:: Task requirements ::
Give back a single figure: the number of lines in the entries below that contain "click".

Entries taken from a collection:
------------------------------------------------------------------------
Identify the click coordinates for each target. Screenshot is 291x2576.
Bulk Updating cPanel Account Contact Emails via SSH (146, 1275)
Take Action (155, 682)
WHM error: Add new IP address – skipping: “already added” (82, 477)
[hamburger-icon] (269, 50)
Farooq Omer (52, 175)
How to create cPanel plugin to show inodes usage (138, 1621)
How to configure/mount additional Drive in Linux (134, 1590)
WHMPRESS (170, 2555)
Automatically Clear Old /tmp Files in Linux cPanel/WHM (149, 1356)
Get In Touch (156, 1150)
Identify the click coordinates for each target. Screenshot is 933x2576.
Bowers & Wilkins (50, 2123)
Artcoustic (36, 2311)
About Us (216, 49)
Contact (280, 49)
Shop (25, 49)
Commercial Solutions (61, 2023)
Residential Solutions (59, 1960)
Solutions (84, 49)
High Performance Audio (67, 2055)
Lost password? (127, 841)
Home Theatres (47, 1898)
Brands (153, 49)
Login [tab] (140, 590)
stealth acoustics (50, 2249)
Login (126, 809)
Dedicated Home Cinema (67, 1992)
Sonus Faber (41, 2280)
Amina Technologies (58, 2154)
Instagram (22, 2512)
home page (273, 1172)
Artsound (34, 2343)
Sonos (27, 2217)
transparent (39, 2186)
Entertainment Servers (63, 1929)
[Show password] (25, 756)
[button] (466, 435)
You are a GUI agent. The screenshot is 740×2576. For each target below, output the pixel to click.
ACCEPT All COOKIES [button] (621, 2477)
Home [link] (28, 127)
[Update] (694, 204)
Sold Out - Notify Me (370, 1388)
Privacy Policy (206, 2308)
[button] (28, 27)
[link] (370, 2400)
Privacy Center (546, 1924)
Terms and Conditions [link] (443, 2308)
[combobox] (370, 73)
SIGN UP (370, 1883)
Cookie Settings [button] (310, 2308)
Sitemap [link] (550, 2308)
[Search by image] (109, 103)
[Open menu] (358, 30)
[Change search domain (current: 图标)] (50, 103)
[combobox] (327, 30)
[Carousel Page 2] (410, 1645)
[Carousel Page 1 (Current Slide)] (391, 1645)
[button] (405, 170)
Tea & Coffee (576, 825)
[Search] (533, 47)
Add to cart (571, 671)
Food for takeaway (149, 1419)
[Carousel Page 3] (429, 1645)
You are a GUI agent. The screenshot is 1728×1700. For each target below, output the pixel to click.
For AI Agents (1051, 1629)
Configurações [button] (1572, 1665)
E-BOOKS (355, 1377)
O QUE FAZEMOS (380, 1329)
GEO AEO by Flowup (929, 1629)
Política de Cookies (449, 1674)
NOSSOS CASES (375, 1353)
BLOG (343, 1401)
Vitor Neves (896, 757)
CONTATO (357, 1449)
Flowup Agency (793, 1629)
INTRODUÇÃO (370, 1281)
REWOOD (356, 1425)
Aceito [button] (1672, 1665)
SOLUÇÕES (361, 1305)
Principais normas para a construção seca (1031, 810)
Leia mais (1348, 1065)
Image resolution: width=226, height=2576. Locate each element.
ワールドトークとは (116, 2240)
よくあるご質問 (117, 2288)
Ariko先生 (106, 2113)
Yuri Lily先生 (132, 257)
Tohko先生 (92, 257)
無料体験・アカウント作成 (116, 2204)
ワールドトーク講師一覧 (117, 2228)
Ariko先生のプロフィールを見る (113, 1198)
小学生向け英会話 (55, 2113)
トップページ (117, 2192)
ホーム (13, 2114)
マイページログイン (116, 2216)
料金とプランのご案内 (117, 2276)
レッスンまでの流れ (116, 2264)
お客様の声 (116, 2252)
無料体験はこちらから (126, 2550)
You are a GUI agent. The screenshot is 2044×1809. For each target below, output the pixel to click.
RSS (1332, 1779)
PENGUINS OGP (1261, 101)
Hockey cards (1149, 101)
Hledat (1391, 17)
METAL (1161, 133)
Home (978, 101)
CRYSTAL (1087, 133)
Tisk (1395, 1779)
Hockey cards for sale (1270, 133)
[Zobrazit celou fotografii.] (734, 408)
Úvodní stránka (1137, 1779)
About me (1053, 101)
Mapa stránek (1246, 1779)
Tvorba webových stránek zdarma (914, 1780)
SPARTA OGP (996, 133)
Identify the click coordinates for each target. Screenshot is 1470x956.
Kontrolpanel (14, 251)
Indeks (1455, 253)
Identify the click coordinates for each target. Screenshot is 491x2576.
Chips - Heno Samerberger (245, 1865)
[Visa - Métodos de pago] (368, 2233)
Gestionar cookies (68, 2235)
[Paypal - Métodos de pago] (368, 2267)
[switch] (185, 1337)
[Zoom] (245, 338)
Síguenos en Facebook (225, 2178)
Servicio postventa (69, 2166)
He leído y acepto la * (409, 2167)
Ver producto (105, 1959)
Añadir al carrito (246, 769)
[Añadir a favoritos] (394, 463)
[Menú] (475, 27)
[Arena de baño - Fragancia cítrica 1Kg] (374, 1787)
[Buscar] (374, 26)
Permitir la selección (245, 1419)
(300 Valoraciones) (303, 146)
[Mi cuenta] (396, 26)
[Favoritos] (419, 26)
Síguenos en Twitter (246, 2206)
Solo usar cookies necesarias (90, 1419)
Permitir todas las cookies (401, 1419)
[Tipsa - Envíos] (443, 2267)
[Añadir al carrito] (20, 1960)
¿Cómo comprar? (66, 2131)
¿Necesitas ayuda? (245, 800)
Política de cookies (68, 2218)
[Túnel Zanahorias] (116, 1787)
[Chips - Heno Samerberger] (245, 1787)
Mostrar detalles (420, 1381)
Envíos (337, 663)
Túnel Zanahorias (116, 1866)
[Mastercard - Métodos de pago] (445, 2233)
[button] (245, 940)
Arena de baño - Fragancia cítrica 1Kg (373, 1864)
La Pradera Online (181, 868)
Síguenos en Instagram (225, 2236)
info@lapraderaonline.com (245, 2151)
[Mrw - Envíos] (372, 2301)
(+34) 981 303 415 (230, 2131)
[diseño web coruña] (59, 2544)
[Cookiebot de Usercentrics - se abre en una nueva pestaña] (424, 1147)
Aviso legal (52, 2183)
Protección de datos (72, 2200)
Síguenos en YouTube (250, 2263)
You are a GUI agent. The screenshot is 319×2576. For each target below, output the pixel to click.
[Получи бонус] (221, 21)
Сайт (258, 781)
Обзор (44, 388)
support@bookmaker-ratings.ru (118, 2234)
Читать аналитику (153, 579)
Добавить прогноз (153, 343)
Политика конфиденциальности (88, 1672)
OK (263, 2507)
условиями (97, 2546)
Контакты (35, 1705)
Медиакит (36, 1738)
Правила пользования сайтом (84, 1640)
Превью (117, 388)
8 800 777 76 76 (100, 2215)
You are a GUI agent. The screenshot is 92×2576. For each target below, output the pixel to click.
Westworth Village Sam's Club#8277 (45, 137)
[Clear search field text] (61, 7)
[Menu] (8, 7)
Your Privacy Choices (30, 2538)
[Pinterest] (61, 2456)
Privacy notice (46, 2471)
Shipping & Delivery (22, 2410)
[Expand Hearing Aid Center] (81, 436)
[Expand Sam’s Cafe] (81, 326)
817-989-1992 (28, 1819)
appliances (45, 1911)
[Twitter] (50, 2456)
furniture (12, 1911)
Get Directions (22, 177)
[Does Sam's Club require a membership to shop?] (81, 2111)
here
------------------------------------------------------------------------
:: Solution to the problem ::
9